In a bowl, mix together the tofu, sugar, margarine, and milk. Set aside.

In another large bowl, mix together the baking powder, salt, and coconut flour. Whisk in the tofu mixture until smooth.

Heat a skillet or griddle and spray with oil. Pour batter onto the heated surface for an approximately 3-inch diameter. Allow to cook until golden brown on one side and turn. When both sides are golden brown, remove from pan and serve hot with maple syrup, fruit preserves, or applesauce.

Total calories per pancake: 67 Fat: 6 grams
Carbohydrates: 3 grams Protein: 1 gram
Sodium: 103 milligrams Fiber: 2 grams

NUT BUTTER COOKIES

(Makes approximately 24 cookies)

  • 1 cup silken tofu
  • 1 Tablespoon vegetable oil
  • 5 Tablespoons coconut sugar
  • ¼ cup peanut, cashew, hazelnut, sunflower, or soy butter
  • ¼ teaspoon salt
  • ¼ teaspoon vanilla extract
  • ¾ cup sifted coconut flour
  • ¼ teaspoon baking powder
  • 2 cups shredded dry coconut
  • Vegetable oil spray

Preheat oven to 375 degrees.

In a bowl, mix together the tofu and oil. Stir in the coconut sugar, nut butter, salt, and vanilla and beat until smooth.

In another bowl, mix together the flour and baking powder. Add to the nut mixture and beat until smooth. Mix in the coconut.

Spray oil onto a cookie sheet. Drop the batter by Tablespoons, approximately 2 inches apart, onto the cookie sheet. Bake for 15 minutes or until golden brown. Remove from oven and allow cookies to cool on a wire rack.

Total calories per cookie: 91 Fat: 5 grams
Carbohydrates: 10 grams Protein: 2 grams
Sodium: 70 milligrams Fiber: 5 grams

COCONUT-CREAM CHEESE SQUARES

(Makes approximately 12-14 squares)

  • Vegetable oil spray
  • 1 cup vegan cream cheese
  • ½ cup nonhydrogenated vegan margarine
  • 1 cup coconut flour
  • ½ cup coconut sugar
  • ½ cup silken tofu
  • 2 teaspoons vanilla extract
  • 1 Tablespoon vegetable oil
  • ½ cup carob chips or crushed pistachios (optional)

Preheat oven to 350 degrees.

Spray an 11 x 7-inch baking pan with oil. Set aside.

Beat cream cheese and margarine together until fluffy. This can be done by hand, but it is easier with an electric mixer. When fluffy, very slowly beat in the flour and the sugar and then the tofu. When sugar and tofu are incorporated, mix in vanilla and oil until well-mixed. If desired, carob chips or nuts may be quickly added in.

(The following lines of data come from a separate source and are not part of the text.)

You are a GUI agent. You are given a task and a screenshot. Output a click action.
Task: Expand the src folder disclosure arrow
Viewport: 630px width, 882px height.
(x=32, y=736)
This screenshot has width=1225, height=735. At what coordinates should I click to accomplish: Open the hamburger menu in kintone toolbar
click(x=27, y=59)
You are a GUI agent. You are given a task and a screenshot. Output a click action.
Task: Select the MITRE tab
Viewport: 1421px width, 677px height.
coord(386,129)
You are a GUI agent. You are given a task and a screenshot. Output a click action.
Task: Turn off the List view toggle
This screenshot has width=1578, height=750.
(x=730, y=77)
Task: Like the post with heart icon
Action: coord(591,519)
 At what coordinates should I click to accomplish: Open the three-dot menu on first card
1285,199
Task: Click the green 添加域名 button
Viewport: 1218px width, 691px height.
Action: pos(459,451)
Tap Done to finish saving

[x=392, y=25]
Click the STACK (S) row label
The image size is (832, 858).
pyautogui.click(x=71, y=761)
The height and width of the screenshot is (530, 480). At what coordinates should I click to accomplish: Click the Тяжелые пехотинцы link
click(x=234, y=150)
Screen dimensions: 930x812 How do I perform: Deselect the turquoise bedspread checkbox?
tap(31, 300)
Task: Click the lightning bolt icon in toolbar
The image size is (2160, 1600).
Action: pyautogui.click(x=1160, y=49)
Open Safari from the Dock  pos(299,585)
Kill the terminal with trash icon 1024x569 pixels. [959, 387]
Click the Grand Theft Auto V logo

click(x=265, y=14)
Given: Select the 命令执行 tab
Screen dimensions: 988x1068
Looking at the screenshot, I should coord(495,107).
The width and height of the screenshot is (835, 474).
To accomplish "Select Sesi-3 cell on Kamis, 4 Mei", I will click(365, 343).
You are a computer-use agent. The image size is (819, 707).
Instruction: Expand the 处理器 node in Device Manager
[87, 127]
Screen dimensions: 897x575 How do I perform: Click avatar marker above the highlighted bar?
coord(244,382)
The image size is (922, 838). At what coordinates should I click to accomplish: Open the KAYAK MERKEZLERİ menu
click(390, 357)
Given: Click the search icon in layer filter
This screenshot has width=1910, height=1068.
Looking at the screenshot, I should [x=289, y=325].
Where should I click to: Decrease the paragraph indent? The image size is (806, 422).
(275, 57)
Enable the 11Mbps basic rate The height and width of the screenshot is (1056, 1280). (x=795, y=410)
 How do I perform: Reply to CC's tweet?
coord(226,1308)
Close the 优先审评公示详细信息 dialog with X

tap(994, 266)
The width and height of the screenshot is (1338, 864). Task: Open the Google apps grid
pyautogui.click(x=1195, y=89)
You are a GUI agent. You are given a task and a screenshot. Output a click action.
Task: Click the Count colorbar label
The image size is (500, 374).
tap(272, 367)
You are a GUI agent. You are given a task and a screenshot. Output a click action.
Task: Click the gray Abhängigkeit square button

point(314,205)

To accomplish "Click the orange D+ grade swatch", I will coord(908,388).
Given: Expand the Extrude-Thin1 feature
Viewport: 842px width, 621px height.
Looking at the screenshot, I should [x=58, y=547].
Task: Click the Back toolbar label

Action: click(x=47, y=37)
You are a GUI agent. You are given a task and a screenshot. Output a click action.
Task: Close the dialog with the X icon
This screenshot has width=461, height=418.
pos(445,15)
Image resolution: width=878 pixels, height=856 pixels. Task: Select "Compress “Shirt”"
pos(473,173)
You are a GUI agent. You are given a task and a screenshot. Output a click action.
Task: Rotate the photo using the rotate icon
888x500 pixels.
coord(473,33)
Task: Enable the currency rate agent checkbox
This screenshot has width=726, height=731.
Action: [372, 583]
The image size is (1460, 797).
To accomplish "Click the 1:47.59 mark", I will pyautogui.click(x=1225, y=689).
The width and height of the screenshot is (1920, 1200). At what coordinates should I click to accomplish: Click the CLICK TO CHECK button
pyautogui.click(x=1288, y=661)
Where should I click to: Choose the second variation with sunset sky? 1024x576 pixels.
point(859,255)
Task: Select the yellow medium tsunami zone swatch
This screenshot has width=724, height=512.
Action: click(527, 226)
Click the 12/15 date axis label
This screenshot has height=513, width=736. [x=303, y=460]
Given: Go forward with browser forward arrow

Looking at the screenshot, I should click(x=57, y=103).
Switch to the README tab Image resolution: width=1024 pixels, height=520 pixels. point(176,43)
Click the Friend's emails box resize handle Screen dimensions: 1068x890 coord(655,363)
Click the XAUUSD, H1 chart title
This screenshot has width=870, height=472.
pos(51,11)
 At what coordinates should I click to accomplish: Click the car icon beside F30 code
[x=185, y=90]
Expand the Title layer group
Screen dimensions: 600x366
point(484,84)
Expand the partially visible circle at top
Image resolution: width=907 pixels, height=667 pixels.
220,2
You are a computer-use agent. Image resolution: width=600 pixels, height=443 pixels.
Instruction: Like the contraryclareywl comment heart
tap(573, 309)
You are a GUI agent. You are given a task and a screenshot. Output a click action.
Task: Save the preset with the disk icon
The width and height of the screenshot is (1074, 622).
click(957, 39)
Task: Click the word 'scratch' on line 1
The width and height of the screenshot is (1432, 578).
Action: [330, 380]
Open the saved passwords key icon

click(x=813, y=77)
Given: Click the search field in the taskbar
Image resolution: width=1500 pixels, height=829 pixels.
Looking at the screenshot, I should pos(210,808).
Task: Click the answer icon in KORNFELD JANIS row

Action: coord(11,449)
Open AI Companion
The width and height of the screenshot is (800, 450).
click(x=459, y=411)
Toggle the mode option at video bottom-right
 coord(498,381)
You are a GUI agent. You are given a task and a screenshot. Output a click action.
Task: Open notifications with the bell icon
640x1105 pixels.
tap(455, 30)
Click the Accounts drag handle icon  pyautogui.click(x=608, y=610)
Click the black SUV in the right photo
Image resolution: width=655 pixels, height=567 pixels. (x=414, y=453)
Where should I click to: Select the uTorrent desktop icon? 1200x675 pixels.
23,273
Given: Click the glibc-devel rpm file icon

Pour the batter into the pan and bake for 25 minutes or until batter is set. Allow to cool on a wire rack. Slice into squares.

Total calories per square: 217 Fat: 13 grams
Carbohydrates: 22 grams Protein: 2 grams
Sodium: 211 milligrams Fiber: 13 grams

WHITE CAKE

(Serves 9)

  • ½ cup melted nonhydrogenated vegan margarine
  • ½ cup coconut milk
  • 2 cups silken tofu
  • ¾ cup coconut sugar
  • ¾ teaspoon salt
  • 1 teaspoon vanilla extract
  • ¾ cup sifted coconut flour
  • ¾ teaspoon baking powder
  • Vegetable oil spray

Preheat oven to 350 degrees.

In a bowl, mix the margarine, coconut milk, tofu, sugar, salt, and vanilla. Set aside.

In a separate bowl, combine the coconut flour with the baking powder. Combine the two mixtures and whisk until well-incorporated.

Spray an 8 x 8 x 2-inch baking pan with oil. Pour batter into the pan and bake for approximately 30 minutes or until a knife inserted into the center comes out clean. Allow to cool prior to serving.

Notes:

  • To prepare a fast frosting, combine softened vegan margarine with coconut sugar and mix until smooth. Add shredded dried coconut and combine. Frost cake when it is cool.
  • For a chocolate cake, add ¾ cup unsweetened cocoa powder and another ½ cup sugar into the coconut flour-baking powder mixture.